For many years, this work — then known as Standards in Practice (SIP) — took us into schools and districts where we worked alongside teachers as they examined the assignments they gave students in relation to standards.

More recently — and in light of new, more challenging standards — we revamped that work. We wanted to know how educators were translating those new standards into practice in classrooms and whether all students were benefiting equally. So we convened a team of content area experts and, together, created a guide and protocol for analyzing assignments.

sip2In our initial research, distilled in our report “Checking In,” we analyzed more than 1,500 middle-grade assignments across 92 classrooms. What we found was a tremendous variation in the quality and rigor of assignments. Overwhelmingly, the assignments were below grade-appropriate standards, lower-level in their cognitive demand, and lacking sufficient opportunities for extended writing.
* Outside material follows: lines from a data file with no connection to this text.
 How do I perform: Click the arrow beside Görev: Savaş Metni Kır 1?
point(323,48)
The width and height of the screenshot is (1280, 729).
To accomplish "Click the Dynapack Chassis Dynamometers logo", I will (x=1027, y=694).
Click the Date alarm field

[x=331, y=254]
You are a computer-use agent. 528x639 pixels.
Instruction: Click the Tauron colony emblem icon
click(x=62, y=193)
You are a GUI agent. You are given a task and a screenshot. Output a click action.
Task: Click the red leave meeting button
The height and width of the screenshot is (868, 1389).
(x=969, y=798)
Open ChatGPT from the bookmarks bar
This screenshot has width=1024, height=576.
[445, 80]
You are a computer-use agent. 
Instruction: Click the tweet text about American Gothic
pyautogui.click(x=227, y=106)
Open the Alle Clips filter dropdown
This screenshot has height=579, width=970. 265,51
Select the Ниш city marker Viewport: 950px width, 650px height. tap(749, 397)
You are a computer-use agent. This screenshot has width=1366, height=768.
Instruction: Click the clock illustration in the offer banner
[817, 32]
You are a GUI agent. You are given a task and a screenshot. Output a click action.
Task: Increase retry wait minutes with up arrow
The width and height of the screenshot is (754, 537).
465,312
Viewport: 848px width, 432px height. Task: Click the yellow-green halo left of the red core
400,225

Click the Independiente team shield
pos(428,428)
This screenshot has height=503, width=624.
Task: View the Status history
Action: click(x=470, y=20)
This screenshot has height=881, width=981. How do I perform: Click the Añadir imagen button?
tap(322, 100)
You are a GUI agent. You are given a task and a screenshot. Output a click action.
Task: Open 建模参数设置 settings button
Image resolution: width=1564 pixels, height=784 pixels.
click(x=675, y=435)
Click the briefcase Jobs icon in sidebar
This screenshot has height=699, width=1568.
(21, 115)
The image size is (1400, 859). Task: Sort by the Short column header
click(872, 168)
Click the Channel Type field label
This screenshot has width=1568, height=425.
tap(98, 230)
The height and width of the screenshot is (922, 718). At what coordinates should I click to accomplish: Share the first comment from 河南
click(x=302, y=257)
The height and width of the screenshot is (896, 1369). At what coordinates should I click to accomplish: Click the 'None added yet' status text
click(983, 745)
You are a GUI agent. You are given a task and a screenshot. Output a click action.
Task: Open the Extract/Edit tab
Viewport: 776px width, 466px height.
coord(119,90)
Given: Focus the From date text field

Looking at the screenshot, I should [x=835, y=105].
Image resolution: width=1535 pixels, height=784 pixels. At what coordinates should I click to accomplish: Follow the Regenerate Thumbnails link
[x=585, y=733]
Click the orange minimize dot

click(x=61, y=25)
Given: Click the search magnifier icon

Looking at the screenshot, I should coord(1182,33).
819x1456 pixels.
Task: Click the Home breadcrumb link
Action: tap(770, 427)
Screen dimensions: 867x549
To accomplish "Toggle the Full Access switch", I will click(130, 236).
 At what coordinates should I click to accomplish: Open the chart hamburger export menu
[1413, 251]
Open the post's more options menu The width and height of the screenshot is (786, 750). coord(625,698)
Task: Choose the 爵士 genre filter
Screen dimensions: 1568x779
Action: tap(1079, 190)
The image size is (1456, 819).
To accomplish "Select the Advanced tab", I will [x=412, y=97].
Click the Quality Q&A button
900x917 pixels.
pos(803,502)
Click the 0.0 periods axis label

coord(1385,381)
Our partnership with schools and districts across the country gave us the opportunity to analyze and draw trends from an additional 2,500 assignments in English language arts, science, and social studies over the past year, and still we continue to see much of the same — assignments that are falling short of the promise that college- and career-ready standards represent. Convening educators from across the country earlier this year showed us that we needed to do more to promote this type of analysis at the classroom and school level.

One artifact of that convening is our new “Literacy Assignment Analysis Guide,” designed to help teachers and leaders examine assignments and spark conversations around assignment engagement and rigor and expectations in their own classrooms.

As you work to make good on the promise of college- and career-ready standards, we invite you to use this guide as is or pull from it to make it appropriate for the particular context in which you work. Either way, we hope you find it useful. And we’d love to hear how you’re using it and the degree to which you find it helpful in starting conversations and driving improvements in the work we ask of our students.